L
larkin31
Guest
Thanks. But these don’t address my point.That is patently false. This has always been taught from the Early Church on:
In about 155 AD, Justin Martyr* (in his Dialogue with Trypho)* made the Mary-Eve parallel by saying:
“Christ became a man by a virgin to overcome the disobedience caused by the serpent …For Eve, a virgin and undefiled, conceived the word of the serpent, and bore disobedience and death. But the Virgin Mary received faith and joy when the angel Gabriel announced to her the glad tidings that the Spirit of the Lord would come upon her and the powers of the Most High would overshadow her, for which reason the Holy One being born of her would be called the Son of God. And she replied: ‘Be it done unto me according to thy word.”
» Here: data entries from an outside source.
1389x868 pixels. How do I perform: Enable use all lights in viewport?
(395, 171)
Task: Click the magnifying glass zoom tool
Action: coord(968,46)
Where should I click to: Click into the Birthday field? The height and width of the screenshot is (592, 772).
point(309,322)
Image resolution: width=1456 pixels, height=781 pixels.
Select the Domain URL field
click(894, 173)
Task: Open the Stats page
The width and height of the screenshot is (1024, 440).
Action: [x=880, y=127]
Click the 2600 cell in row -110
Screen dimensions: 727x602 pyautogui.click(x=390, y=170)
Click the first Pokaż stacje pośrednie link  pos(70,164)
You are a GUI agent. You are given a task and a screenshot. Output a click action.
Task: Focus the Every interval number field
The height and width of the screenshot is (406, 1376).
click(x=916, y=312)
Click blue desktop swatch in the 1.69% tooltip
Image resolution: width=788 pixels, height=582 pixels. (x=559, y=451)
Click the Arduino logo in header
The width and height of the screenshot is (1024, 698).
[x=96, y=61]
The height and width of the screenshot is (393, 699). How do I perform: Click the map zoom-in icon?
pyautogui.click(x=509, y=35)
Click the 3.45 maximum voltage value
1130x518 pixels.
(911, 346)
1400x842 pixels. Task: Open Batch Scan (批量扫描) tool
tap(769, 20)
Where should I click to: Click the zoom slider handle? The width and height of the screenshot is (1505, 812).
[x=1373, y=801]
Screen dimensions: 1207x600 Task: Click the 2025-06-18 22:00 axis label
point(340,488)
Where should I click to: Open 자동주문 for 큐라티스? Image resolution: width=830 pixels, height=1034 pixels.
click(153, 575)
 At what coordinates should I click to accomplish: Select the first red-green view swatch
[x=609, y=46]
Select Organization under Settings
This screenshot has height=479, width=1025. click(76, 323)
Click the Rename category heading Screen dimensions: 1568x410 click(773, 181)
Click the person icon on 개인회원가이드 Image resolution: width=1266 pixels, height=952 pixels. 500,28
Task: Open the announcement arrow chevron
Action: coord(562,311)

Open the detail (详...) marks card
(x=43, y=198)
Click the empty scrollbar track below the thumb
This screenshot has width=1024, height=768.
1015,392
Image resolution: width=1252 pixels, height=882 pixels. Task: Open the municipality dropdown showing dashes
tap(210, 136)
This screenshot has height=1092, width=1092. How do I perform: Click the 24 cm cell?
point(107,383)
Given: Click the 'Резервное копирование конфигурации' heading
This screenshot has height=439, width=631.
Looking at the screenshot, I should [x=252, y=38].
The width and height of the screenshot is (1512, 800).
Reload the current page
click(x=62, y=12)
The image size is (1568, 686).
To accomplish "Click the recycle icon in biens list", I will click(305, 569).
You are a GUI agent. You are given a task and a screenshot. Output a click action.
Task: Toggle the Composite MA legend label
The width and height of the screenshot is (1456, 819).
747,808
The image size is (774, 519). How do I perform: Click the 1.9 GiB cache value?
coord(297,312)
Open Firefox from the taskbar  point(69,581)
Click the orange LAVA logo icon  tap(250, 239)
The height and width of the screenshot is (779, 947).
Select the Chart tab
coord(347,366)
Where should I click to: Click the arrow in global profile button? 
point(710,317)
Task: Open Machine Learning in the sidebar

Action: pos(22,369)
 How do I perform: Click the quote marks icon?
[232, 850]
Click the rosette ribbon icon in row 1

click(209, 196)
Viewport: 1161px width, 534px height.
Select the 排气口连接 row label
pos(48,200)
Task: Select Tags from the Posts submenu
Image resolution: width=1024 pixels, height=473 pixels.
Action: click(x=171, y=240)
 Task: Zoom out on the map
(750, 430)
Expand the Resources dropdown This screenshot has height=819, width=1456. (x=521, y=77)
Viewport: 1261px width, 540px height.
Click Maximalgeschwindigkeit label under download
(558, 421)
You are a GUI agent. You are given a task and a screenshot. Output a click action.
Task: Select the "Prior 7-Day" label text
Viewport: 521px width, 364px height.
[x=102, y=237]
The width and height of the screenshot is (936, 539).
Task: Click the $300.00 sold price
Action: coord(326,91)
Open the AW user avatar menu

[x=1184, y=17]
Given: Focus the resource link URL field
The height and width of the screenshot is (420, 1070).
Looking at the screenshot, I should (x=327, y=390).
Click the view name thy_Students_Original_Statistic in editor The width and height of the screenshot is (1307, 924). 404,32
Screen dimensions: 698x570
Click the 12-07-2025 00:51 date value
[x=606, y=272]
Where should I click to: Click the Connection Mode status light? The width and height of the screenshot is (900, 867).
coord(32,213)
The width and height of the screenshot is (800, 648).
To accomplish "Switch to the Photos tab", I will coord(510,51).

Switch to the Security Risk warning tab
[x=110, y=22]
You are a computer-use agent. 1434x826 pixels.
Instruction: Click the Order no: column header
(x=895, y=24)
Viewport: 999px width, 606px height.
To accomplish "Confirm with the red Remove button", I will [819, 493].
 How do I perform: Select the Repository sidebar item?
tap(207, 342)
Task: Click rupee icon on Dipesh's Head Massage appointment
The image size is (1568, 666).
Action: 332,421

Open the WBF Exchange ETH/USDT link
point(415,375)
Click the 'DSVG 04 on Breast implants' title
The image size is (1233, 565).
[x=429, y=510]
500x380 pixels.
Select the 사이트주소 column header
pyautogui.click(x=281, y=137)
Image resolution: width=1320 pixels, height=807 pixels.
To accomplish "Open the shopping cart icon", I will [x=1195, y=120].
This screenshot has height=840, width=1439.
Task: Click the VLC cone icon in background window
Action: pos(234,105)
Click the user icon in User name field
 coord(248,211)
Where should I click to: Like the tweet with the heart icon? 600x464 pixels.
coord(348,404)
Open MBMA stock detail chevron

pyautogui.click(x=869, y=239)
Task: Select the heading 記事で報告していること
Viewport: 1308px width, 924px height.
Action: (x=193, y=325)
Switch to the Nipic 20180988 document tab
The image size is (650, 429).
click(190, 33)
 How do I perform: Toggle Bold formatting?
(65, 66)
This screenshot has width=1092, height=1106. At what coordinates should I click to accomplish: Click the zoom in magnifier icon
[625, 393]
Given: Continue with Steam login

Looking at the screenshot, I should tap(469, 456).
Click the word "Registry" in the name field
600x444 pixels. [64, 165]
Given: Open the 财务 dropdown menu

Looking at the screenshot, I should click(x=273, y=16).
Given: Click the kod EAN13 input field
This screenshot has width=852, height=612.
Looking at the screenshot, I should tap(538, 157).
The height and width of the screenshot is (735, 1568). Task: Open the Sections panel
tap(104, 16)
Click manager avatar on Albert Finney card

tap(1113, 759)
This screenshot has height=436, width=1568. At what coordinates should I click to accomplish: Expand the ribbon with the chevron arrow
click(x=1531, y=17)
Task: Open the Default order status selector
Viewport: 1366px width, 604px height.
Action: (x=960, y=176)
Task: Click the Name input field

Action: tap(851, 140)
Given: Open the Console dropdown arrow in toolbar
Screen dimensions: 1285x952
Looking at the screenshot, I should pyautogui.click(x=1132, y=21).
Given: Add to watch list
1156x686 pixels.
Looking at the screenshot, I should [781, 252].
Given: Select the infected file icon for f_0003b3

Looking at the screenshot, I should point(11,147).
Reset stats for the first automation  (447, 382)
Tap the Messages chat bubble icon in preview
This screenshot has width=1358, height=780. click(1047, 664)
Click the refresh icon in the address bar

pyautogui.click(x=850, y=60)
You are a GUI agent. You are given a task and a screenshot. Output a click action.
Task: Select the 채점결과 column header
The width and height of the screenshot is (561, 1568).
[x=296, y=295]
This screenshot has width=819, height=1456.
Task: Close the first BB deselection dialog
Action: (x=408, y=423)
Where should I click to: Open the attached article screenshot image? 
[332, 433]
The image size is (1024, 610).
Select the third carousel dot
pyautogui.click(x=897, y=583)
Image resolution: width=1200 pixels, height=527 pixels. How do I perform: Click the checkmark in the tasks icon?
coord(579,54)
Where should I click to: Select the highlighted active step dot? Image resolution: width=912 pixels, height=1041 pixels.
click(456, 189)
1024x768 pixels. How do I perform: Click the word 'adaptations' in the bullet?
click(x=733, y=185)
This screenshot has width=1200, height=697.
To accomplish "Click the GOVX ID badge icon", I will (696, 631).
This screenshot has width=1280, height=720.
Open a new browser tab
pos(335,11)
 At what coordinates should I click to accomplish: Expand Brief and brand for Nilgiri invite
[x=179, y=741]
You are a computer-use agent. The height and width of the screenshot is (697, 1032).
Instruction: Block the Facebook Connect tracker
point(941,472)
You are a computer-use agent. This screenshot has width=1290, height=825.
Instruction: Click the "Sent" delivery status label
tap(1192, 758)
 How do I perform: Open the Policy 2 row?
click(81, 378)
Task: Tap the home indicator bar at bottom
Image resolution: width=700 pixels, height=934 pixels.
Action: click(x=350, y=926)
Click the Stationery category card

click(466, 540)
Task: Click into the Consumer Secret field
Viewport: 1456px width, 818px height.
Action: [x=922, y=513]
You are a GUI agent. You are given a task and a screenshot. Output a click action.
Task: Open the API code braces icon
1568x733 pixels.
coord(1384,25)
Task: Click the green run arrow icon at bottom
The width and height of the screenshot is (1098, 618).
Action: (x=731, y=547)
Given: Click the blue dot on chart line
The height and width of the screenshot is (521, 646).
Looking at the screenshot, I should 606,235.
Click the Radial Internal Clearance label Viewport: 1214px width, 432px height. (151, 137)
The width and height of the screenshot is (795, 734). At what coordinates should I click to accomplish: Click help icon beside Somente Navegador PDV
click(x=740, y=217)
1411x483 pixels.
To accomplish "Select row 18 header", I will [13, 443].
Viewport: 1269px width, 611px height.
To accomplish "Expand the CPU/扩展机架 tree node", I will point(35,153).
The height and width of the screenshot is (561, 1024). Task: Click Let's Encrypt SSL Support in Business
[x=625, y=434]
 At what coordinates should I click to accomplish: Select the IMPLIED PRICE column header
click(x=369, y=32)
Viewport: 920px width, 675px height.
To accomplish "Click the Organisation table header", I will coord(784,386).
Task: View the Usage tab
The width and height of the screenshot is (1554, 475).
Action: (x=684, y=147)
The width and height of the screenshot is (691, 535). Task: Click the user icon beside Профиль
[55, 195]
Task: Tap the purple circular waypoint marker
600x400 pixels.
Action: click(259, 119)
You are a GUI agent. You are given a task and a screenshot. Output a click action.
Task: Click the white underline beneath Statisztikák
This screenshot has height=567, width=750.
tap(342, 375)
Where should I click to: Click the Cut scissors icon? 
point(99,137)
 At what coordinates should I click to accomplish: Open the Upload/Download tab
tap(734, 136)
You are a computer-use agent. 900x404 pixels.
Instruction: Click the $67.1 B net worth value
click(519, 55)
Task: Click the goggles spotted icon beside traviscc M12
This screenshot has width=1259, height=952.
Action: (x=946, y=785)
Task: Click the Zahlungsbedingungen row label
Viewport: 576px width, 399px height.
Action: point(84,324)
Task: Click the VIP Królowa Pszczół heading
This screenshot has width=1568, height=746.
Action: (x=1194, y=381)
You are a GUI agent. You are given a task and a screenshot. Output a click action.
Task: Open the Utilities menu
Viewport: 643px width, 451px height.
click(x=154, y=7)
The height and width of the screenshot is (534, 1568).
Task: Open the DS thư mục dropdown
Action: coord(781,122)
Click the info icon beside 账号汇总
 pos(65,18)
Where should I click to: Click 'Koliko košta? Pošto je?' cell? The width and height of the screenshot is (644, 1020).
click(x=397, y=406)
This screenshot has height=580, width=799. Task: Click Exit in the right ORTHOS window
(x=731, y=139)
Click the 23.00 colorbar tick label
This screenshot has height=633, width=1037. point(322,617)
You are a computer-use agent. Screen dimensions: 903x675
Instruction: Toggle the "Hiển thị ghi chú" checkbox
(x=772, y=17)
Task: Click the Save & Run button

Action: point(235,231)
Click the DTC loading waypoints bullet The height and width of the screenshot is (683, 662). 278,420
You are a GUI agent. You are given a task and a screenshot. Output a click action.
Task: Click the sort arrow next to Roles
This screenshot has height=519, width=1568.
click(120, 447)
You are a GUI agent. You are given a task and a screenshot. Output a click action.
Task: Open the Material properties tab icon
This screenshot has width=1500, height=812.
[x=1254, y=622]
(This is the Woman who is spoken of in Gen. 3:15)
Ireneus,** circa 180-199 AD** wrote, “Against Heresies”. In it, he wrote of Mary:
“Consequently, then, Mary the Virgin is found to be obedient, saying: “Behold, O Lord, your handmaid; be it done to me according to your word.” Eve, however, was disobedient; and when yet a virgin, she did not obey…. having become disobedient, was made the cause of death for herself and for the whole human race; so also Mary, betrothed to a man but nevertheless still a virgin, being obedient, was made the cause of salvation for herself and for the whole human race…. Thus, the knot of Eve’s disobedience was loosed by the obedience of Mary. What the virgin Eve had bound in unbelief, the Virgin Mary loosed through faith.”
**Tertullian **wrote in his “The Flesh of Christ” in about 208-212 AD:
“For it was while Eve was still a virgin that the word of the devil crept in to erect an edifice of death. Likewise, through a Virgin, the Word of God was introduced to set up a structure of life. Thus, what had been laid waste in ruin by this sex, was by the same sex re-established in salvation. Eve had believed the serpent; Mary believed Gabriel. That which the one destroyed by believing, the other, by believing, set straight.”
From this you can see that the idea of Mary as “the mother of all living in Christ” was something that the Church interpreted from the Scriptures from the very beginning, and would not have been alien to a First-Century reader at all - especially if they had John’s Gospel in front of them.
Just because something isn’t explicitly mentioned in the Catechism - doesn’t mean that it is not taught by the Church.